[Dataset entries]
_ _ _ _ _ _ _

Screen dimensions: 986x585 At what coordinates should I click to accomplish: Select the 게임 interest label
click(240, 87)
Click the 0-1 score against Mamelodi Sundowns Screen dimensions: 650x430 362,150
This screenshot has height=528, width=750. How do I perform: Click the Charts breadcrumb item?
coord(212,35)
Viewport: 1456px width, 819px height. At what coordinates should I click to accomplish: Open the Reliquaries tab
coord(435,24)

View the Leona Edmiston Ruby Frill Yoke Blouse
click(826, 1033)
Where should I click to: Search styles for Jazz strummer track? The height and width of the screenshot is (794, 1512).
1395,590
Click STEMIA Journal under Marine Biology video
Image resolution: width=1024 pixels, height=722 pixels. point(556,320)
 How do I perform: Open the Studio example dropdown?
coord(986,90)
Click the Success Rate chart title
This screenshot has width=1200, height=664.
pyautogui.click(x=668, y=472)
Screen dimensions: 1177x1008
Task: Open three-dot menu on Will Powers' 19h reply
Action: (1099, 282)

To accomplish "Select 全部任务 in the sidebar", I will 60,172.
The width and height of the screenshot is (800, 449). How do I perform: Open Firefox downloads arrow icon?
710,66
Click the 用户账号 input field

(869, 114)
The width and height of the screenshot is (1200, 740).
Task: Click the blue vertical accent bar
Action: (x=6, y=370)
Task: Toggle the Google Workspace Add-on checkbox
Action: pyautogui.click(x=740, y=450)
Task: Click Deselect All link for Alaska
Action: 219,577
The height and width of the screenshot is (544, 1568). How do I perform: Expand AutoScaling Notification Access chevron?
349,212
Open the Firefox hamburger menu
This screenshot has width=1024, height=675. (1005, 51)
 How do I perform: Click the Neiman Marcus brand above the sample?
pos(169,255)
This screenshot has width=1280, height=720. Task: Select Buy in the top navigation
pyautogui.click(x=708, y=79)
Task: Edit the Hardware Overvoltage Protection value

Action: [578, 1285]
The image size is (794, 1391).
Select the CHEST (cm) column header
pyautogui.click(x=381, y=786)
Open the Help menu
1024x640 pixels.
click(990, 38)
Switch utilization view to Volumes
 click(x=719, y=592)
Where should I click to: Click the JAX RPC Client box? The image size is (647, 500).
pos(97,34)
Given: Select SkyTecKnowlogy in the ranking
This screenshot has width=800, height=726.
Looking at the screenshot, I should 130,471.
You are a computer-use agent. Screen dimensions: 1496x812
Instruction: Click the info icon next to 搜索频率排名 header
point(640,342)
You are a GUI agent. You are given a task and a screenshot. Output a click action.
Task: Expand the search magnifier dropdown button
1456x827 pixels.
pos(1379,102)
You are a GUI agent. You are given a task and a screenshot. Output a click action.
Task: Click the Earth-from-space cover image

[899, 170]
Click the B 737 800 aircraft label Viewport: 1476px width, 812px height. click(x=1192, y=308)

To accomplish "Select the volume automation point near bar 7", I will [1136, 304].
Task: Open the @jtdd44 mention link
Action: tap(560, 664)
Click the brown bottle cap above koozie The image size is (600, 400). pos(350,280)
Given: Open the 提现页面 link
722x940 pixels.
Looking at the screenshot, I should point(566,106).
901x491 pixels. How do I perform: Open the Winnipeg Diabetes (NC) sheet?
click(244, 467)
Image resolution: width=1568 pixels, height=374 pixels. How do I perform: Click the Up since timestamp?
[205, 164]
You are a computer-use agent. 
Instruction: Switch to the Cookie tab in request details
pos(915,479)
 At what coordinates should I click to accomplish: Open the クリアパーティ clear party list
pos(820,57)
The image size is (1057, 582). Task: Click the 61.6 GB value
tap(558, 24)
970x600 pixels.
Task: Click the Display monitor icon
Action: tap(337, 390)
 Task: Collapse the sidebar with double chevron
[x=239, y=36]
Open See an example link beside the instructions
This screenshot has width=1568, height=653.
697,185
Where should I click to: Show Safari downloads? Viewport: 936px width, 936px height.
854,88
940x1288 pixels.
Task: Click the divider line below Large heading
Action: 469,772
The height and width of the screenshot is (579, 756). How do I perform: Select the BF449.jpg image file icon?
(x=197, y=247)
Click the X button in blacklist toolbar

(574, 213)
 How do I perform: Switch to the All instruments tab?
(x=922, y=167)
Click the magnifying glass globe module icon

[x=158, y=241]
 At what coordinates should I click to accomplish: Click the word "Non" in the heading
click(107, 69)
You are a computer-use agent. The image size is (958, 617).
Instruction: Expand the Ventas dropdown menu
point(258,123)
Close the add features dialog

_ _ _ _ _ _ _

Lines holding "computer": copy each one from the records above.

- Solution to the exercise -
You are a computer-use agent. Screen dimensions: 1496x812
You are a computer-use agent. 
You are a computer-use agent. The image size is (958, 617).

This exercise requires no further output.